Underlay concepts and uses

Some concepts for talking about underlays and overlays:

  • A piece of knowledge is an observation, assertion, or a synthesis / interpolation of other pieces.
  • A layer of knowledge is a collection united by shared properties (type, detail, origin, other scope)
  • An overlay is a lens: a layer that summarizes, synthesizes, organizes knowledge from other layers for an audience (a view, map, essay, journal)
  • An underlay is a granular layer, that can support many overlays. (a taxonomy, language, reference, database, collection, normalized dataset)
  • An interlay is a map among layers
  • A mesh, applied to a layer, is a space of combinations of layer properties. This can include a distance measure for each property-dimension and a characteristic grain size or smallest distance between two distinguished points. A layer with pieces corresponding to every point in a mesh is completed with respect to that mesh.

These terms depend on context: an overlay in one context can be an underlay in another. Synthetic overlays can stack, each adding synthesis and interpretation to the next. An underlay is itself an overlay of its individual components, structured for clarity into a layer.
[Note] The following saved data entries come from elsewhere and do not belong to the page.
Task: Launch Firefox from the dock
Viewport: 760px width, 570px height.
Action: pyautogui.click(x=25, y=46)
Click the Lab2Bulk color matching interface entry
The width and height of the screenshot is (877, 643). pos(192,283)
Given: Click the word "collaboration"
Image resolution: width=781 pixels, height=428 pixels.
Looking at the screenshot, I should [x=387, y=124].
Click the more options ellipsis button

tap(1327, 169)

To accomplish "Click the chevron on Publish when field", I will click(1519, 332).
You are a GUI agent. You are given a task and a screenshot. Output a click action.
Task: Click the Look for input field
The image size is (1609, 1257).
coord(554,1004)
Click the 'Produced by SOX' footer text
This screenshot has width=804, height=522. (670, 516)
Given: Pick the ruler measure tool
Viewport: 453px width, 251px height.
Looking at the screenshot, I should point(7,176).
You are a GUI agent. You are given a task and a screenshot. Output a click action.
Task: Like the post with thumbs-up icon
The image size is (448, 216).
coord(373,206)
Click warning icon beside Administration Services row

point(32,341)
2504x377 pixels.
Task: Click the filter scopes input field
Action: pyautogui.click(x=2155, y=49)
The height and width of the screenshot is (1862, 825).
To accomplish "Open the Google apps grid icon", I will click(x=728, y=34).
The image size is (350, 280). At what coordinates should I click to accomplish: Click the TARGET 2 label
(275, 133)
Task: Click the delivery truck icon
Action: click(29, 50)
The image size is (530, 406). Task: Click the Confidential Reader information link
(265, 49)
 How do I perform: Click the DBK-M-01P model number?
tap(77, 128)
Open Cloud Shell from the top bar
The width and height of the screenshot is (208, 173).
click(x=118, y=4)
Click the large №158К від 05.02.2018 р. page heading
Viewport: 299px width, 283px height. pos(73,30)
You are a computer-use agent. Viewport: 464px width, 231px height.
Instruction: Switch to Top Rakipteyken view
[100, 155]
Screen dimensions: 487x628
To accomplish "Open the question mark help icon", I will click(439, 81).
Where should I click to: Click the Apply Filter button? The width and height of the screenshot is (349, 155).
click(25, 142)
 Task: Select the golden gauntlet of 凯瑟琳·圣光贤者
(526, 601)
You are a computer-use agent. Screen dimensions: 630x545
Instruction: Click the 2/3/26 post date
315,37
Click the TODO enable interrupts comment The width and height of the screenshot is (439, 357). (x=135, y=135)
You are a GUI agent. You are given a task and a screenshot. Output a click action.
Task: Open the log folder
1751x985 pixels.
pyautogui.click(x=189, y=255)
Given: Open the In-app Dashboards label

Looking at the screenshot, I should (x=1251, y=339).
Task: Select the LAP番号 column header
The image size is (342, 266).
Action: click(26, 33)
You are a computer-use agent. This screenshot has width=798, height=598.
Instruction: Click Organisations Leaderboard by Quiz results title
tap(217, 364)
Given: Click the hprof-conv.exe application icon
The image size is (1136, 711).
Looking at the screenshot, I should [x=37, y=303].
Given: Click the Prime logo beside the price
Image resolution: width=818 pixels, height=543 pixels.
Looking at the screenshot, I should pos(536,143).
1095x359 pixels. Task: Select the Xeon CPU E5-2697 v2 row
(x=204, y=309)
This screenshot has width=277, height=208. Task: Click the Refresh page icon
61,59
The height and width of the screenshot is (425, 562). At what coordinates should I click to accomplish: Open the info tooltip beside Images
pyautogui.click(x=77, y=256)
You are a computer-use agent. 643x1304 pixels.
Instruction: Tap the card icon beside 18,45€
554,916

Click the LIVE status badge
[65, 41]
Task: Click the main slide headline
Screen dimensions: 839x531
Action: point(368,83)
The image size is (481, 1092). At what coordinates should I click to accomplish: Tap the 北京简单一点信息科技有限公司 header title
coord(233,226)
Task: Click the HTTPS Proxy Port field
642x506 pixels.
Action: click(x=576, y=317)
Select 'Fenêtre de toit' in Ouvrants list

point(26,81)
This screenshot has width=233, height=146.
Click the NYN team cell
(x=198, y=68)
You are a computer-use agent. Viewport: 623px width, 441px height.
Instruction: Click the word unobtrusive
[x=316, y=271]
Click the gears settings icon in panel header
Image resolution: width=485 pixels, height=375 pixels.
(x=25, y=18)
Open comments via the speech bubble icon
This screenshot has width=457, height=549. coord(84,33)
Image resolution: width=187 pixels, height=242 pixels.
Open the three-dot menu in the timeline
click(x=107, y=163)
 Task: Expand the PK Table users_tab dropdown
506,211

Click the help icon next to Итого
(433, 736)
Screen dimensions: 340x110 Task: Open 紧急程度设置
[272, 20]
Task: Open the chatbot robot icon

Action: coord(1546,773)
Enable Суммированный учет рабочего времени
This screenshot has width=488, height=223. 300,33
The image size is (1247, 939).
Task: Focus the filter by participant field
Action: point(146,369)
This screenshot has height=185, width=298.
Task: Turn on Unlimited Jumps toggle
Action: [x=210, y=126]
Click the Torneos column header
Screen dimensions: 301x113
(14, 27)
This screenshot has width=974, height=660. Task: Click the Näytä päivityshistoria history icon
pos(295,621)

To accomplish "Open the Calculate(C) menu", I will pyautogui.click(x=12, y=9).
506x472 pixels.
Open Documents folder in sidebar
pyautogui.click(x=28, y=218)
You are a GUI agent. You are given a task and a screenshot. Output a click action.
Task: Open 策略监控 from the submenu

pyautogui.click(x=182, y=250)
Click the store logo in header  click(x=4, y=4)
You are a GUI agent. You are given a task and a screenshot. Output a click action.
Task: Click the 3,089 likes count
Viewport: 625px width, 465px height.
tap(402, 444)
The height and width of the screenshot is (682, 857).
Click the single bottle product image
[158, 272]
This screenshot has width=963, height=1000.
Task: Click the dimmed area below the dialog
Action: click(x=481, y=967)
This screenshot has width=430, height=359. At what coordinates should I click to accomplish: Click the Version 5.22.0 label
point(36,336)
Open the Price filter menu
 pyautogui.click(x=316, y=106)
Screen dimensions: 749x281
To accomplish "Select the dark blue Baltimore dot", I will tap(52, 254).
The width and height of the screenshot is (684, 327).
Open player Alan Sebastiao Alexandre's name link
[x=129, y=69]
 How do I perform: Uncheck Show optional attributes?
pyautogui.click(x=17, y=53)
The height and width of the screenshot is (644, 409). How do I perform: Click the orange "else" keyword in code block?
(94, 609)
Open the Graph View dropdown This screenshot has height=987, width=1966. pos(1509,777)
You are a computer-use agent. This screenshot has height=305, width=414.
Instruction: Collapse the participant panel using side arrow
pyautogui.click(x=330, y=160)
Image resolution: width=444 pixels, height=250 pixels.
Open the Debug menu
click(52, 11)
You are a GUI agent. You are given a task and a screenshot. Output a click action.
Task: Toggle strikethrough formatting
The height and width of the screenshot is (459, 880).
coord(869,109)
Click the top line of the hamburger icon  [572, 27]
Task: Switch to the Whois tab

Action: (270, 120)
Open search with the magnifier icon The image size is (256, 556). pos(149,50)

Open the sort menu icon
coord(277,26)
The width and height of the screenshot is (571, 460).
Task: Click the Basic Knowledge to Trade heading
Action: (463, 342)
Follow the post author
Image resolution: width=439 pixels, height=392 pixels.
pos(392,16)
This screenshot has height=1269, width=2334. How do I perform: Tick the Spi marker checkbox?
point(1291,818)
Some ways to think about the effectiveness of an underlay of pieces:

  • the compression it allows for descriptions. [identifying widely-used elements]
  • its precision in describing dependencies [references, assumptions, methods]
  • the cleanliness of clustered components [standardizing + referencing components and arguments]
  • the clarity of the dataspace defined by the layer [clear motivation, existing data sources that map onto it]
  • the completability of that dataspace [ways to generate new elements; gaps for interpolation + future observation]
  • the ease of reorganizing , updating, and recompiling those pieces when elements change.